IMPACT ON AUTO INDUSTRY SUPPLY CHAINS

Tariffs will be difficult for U.S. automakers to handle given the extensive reliance they have on their Canadian and Mexican operations and suppliers.

For example, Ford Motor would be hit with a 25 per cent tariff on all its Windsor-built engines for its most profitable and best-selling vehicles – F-series Super Duty pickup trucks. The V-8 engines for those products are only built in Windsor.

ford
WINDSOR, THURSDAY, JANUARY 25, 2024 — Essex Engine employee Mike Gauvin at Essex Engine plant. He’s pictured with a Coyote 5.0-litre V8 F-150 engine (on his right) and one for a Mustang on his left. Mike was part of the video Ford made on the creation of the GT3.Photo by Photo supplied by Ford Motor Company /Windsor Star

Stellantis’s supply of Pacifica minivans and its iconic muscle car, the Dodge Charger, are also only produced in Windsor.

“Even though Ford is the No. 1 assembler of vehicles in the United States by a long shot, a lot of our supply chain depends on countries around the world,” said Ford Motor CEO Jim Farley at the Detroit Auto Show earlier this month. “Tariffs are really challenging for any company.”

Farley also confirmed Ford chairmen Bill Ford had already outlined the company’s concerns in meetings with Trump.

HOW WILL THE AUTO INDUSTRY REACT

Fiorani said suppliers and manufacturers are already preparing to begin moving products across the border in a way that reduces them to the fewest tariffs possible.

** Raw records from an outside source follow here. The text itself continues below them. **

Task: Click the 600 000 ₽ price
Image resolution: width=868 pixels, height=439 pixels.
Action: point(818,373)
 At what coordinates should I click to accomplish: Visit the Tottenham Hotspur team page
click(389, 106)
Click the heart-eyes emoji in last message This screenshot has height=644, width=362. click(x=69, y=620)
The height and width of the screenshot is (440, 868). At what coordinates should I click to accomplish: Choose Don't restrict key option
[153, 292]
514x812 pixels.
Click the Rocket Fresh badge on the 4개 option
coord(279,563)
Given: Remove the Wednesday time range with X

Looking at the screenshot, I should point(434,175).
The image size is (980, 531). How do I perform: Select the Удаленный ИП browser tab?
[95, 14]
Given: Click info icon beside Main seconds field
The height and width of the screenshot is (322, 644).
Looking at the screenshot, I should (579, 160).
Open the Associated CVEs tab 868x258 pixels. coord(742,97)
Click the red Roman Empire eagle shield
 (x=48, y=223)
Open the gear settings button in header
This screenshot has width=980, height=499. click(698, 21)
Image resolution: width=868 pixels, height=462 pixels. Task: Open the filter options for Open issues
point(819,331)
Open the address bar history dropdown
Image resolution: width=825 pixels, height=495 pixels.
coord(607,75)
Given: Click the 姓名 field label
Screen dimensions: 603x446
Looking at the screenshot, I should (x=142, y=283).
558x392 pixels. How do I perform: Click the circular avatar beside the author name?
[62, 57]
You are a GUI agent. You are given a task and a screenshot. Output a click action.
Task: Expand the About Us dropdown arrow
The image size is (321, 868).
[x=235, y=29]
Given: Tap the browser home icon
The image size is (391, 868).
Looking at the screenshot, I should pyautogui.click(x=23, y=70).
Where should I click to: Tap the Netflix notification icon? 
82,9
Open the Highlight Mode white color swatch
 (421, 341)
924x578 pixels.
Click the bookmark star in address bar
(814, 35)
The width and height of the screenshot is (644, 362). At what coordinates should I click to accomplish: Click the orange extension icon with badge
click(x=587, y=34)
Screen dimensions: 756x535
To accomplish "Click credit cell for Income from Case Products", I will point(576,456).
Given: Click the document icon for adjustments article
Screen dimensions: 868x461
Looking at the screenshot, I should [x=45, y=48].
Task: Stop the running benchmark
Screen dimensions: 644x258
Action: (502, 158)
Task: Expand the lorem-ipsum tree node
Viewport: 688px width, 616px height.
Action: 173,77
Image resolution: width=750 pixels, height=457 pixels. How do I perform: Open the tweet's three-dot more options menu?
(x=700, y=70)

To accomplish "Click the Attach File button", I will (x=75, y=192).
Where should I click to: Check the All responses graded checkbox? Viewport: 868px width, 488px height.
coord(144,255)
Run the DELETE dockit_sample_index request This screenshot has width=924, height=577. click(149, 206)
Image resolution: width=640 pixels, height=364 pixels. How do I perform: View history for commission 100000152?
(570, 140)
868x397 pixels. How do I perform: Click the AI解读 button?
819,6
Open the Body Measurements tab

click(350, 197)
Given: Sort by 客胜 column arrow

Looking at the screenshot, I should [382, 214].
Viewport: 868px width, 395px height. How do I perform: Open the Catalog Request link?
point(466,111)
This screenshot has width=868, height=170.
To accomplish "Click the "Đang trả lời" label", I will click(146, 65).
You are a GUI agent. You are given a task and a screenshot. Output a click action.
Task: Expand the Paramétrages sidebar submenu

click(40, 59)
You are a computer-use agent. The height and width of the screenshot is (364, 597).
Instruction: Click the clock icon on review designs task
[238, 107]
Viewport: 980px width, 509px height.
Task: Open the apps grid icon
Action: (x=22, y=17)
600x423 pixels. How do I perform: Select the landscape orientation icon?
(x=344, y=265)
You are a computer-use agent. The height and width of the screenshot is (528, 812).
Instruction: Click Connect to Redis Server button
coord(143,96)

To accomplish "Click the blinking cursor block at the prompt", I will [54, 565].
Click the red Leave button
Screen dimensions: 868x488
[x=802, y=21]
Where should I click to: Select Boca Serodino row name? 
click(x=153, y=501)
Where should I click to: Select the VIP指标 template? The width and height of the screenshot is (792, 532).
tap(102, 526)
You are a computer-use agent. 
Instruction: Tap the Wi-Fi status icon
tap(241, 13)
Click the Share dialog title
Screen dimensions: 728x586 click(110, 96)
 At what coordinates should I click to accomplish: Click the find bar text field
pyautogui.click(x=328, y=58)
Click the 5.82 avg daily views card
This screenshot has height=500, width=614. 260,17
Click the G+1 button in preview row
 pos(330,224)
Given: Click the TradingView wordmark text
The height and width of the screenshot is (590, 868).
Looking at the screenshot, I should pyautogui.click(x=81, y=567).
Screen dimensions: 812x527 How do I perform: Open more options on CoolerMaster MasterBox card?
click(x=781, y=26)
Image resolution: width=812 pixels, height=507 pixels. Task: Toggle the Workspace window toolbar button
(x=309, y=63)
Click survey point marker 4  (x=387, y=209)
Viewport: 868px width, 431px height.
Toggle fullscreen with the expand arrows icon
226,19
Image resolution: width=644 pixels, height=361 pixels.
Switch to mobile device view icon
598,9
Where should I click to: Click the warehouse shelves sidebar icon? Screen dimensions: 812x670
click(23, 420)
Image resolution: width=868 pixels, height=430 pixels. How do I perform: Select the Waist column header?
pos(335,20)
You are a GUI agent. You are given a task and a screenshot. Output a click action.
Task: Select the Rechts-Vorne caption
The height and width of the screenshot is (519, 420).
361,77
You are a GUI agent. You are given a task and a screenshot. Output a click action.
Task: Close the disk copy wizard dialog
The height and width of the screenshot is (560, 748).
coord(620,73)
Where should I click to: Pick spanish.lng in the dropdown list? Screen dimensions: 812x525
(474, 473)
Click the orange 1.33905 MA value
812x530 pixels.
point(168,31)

“Short-term changes that President Trump would make likely wouldn’t cause too much disturbance in the industry as the manufacturers and suppliers would need to absorb costs as long as they expect things to change in four years,” Fiorani said.

“Any change to the USMCA, would be long lasting and take us for another decade. Any changes in that trade deal would likely move plants around and shift workers from one plant to another.”

The USMCA is due for review in 2026.

OTHER AUTO INDUSTRY CONCERNS

Fiorani said the other major concern automakers have is Trump’s potential gutting of the Investment Reduction Act. The IRA contained a number of actions aimed at promoting green energy and mobility.

Ford Motor CEO Jim Farley said at the Detroit Auto Show the production credits contained in the IRA are crucial to the company.

Trump has already announced he plans to stop the $7,500 incentive for electric vehicles and loosen emission standards on internal combustion engines.

“The IRA incentives encouraged investment in North American production of parts and vehicles,” Fiorani said.

“Changing that will open up the market to global competitors and squash the transition to electric vehicles.

“The change in emission standards would allow manufacturers to build more (gas-powered vehicles) to the benefit of their bottom line in the short term, but to the detriment long term of their competitiveness globally.”

Fiorani said despite Trump’s anti-EV approach, automakers around the world are too far down the electrification road to turn back.

“Electrification is definitely where the industry is headed,” Fiorani said. “Trump’s actions would just extend how that happens.”

HOW WILL THE U.S. BE IMPACTED

Fiorani said the Canadian industry won’t suffer alone if Trump brings in tariffs and scraps the IRA. His actions will also create strong negative impacts for U.S. business and result in higher costs and unemployment for Americans.

“Tariffs are not a very good way to control anything,” Fiorani said.

“Jobs will certainly be lost in areas that were very pro-Trump if this comes to fruition. The offending countries won’t be paying tariffs; that cost will be passed onto American consumers.”

Most of the states that have benefitted from the large auto investments of the past four years have Republican leadership.

Unifor Local 200 president John D’Agnolo feels the message of shared economic pain is the key pressure point in gaining any leverage with Trump.

D’Agnolo said the Prime Minister’s Council Canada-U.S. Relations has been making that argument with American lawmakers this week in Washington D.C.

“There have been discussions Republican and Democrat leaders about the importance of this relationship,” D’Agnolo said. “Hopefully there’s some bipartisan ideas when it comes to tariffs.

“I think they will listen when you have states where it’s Republican leadership that don’t believe in tariffs.”